GHG Protocol was established in 1997 by the World Resources Institute (WRI) and the World Business Council for Sustainable Development (WBCSD) to develop comprehensive global standardized frameworks to measure and manage GHG emissions from private and public sector operations, value chains and mitigation actions. GHG Protocol’s standards have been integrated and referenced in major global sustainability reporting frameworks including the IFRS Foundation’s ISSB standards and the European Sustainability Reporting Standards (ESRS) underlying the CSRD regulation.

According to GHG Protocol, the new standard aims to fill a major gap in emissions reporting, with the land sector, including agriculture, forestry, and other areas, accounting for around 22% of global GHG emissions, and the global land sink currently removing about 30% of annual anthropogenic net CO2 emissions, yet companies have until now lacked a credible and consistent method to report GHG emissions and CO2 removals from land use.

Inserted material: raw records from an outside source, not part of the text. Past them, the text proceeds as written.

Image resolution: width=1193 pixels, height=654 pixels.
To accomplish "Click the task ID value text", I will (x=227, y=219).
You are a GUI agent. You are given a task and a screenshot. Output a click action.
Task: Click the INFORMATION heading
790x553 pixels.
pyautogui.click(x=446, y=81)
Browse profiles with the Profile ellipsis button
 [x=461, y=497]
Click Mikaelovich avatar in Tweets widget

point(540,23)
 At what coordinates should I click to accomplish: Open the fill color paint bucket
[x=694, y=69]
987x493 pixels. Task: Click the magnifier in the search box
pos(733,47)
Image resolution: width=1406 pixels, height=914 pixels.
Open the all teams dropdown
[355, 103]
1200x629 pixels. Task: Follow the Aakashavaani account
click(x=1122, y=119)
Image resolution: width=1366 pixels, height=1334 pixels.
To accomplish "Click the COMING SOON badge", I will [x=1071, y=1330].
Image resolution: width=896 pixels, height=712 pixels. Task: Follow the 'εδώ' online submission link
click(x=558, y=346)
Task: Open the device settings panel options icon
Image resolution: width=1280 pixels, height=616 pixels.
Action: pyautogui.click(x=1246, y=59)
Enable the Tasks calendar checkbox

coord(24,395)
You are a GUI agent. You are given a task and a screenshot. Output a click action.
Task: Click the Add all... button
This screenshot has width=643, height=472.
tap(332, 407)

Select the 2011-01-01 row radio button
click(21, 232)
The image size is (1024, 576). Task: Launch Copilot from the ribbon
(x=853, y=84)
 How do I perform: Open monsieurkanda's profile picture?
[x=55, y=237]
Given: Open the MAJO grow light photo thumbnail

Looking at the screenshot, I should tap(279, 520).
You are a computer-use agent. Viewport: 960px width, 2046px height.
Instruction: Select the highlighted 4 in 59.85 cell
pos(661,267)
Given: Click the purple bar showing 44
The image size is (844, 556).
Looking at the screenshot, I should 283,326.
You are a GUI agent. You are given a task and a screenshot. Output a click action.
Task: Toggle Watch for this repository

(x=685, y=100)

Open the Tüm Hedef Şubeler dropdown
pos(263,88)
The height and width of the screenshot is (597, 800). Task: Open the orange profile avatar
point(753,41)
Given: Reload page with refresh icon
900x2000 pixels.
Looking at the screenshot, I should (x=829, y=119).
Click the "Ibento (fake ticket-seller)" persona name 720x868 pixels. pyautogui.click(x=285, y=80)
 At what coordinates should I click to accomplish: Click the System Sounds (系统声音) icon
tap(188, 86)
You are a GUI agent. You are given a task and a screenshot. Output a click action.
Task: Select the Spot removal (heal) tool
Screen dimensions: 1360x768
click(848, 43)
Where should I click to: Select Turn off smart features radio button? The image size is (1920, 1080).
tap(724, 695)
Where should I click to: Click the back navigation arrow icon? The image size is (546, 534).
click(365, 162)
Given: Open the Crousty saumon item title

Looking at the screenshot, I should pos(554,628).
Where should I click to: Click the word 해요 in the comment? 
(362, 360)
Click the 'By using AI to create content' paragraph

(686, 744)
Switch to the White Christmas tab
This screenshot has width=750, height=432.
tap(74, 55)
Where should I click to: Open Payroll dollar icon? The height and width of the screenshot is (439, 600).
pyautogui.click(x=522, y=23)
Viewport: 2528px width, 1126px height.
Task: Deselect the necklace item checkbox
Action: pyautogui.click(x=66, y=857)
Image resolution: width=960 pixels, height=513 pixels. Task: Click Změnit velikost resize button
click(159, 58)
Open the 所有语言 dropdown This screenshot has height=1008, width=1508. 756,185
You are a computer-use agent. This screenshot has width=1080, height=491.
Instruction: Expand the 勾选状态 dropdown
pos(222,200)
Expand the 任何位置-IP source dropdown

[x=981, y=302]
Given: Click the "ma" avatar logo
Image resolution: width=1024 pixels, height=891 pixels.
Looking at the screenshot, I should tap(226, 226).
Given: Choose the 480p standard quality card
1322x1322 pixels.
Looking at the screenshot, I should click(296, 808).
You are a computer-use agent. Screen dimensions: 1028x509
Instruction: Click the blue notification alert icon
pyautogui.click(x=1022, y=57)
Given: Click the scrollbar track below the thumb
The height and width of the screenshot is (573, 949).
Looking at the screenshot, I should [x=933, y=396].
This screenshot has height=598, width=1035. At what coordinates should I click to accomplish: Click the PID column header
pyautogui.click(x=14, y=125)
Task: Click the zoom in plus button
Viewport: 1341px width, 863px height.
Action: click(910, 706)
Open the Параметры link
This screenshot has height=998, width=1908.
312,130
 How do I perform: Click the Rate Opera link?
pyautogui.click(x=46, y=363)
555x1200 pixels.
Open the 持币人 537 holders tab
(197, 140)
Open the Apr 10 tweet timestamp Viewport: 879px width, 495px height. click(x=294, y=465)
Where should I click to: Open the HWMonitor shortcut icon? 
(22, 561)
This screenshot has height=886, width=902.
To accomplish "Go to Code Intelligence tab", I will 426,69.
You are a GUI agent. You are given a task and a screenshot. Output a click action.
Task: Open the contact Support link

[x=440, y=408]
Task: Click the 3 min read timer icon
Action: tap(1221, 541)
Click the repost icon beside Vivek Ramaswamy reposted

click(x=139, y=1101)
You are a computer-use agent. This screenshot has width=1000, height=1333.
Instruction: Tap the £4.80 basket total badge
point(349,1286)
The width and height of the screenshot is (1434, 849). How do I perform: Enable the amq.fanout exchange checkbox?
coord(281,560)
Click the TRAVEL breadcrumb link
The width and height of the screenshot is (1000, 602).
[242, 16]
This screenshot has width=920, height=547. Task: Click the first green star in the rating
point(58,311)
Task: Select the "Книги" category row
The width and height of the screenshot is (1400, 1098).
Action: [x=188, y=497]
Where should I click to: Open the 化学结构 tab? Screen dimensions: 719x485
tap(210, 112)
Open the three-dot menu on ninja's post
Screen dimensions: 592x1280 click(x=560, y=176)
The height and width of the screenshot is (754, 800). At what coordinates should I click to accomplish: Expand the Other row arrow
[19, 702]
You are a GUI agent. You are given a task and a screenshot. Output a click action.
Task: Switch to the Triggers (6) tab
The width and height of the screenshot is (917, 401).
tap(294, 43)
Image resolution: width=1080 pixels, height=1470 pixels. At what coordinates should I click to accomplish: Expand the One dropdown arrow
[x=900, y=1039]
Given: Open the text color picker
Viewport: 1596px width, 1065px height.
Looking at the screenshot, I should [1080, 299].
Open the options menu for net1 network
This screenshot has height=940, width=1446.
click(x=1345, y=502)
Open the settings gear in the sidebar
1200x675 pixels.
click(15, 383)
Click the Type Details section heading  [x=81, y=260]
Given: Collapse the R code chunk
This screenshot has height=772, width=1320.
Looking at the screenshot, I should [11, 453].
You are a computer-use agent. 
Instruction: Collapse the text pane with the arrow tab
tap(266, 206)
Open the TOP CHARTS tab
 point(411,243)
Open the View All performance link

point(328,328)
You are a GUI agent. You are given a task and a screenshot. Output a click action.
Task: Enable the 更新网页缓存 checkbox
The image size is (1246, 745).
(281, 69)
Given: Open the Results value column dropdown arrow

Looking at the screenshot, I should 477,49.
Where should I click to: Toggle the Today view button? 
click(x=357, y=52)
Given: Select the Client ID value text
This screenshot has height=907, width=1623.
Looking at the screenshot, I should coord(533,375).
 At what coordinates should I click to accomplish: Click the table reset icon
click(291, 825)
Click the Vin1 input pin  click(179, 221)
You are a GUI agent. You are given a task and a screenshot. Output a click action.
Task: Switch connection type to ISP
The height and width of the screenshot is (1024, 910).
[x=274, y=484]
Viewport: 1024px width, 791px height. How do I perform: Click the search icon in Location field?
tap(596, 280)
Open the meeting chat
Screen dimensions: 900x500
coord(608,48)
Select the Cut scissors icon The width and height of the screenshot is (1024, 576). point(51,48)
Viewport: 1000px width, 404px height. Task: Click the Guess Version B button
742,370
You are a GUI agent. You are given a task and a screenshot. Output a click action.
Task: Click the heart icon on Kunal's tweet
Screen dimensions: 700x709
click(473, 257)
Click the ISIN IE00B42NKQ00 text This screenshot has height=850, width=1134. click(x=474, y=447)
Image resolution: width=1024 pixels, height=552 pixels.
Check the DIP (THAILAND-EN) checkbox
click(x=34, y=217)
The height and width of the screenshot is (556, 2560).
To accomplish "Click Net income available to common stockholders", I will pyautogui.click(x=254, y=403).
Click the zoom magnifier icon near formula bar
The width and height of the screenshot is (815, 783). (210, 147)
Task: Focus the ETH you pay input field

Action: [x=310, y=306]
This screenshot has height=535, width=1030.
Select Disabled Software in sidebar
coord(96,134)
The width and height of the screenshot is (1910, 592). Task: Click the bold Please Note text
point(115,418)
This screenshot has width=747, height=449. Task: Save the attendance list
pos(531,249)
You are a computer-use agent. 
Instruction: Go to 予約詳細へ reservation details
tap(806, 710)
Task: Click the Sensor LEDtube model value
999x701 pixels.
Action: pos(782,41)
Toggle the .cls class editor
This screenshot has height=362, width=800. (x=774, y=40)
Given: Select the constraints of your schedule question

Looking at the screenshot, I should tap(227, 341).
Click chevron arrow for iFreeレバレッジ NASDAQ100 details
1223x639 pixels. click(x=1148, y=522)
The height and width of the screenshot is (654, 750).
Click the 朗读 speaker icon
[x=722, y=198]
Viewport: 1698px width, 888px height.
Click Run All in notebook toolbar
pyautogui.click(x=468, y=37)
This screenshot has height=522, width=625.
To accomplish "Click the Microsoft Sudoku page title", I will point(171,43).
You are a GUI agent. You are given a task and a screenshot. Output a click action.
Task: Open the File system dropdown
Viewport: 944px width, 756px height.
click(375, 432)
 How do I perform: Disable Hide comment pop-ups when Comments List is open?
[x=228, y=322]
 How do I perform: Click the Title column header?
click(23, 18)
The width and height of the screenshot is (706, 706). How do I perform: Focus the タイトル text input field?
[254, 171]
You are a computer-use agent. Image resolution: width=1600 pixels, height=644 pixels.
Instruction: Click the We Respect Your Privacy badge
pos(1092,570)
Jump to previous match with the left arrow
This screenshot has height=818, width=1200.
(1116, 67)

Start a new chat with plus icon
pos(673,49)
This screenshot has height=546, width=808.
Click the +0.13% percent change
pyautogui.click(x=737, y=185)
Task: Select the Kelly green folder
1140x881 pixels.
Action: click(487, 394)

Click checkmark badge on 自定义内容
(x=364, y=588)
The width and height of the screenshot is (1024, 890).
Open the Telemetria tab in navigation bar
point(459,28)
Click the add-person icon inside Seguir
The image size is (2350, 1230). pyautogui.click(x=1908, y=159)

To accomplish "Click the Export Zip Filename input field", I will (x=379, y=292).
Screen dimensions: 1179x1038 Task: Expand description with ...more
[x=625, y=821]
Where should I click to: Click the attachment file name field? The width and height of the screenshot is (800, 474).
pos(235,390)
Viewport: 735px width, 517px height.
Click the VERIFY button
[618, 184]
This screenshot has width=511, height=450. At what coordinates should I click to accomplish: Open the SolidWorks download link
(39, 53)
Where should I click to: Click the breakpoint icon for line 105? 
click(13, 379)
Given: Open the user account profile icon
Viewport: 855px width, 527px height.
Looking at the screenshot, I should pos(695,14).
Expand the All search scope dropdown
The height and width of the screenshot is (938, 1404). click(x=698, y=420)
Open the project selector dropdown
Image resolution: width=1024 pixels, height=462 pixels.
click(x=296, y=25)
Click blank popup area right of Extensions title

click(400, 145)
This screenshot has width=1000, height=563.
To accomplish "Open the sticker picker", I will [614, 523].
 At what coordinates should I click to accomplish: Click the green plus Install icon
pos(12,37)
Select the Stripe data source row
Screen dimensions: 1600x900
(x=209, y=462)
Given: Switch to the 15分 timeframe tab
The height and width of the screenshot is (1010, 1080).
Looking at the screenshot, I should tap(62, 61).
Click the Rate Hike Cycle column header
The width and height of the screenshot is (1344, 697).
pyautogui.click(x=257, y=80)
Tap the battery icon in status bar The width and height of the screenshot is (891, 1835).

WBCSD Executive Vice President Dominic Waughray said:

“One of the bigger ‘blind spots’ in corporate carbon accounting has been the land sector. This standard removes much of that uncertainty by providing a globally recognized benchmark for measuring agricultural impacts with the same rigor as energy use.”

The new standard will take effect from the beginning of January 2027, after which companies with significant land-sector activities in their operations or value chain will be required to follow the standard, in order to conform with the GHG Protocol framework.

Metrics introduced in the new standard that have previously been underreported or excluded from companies’ GHG inventories include land use change emissions associated with land conversion and deforestation, impacts associated with land use and leakage due to global land use dynamics, emissions and removals from ongoing land management practices, biogenic emissions associated with the use of agricultural products, lifecycle emissions and removals from food, fiber, feed, and bioenergy products across the value chain, CO2 removals across natural climate solutions and CO2 removal technologies, CO2 capture and storage in geologic reservoirs, and carbon storage in long-lived products derived from CO2 removals.

According to GHG Protocol, the new standard was developed through a 5-year international multistakeholder governance process, involving over 300 external reviewers, more than 4,000 public comments, and pilot testing by 96 companies and supporting partners. The organization noted 2 complex issues addressed by its Independent Standards Board (ISB), including the treatment of agricultural leakage, or emissions that occur when a company’s actions displace food or feed production to lands beyond their operations or value chain, and forest carbon accounting.

While the new standard addresses agricultural leakage, with a requirement for companies engaging in activities with a high risk of agricultural leakage to account for and separately report these impacts, the GHG Protocol decided that forest carbon accounting would not feature in its initial version of the LSR Standard in order to avoid a delay in issuing the standard, with plans to issue a Request for Information in the near future to gather stakeholder input on how forest carbon accounting can best feature in a future update of the standard.

Craig Hanson, Managing Director of Programs at WRI, said:

“By providing this road-tested, science-based framework, GHG Protocol is equipping businesses — from global food producers and apparel retailers to innovative carbon removal startups — with credible methods that enable companies to track their progress and prove their impact.”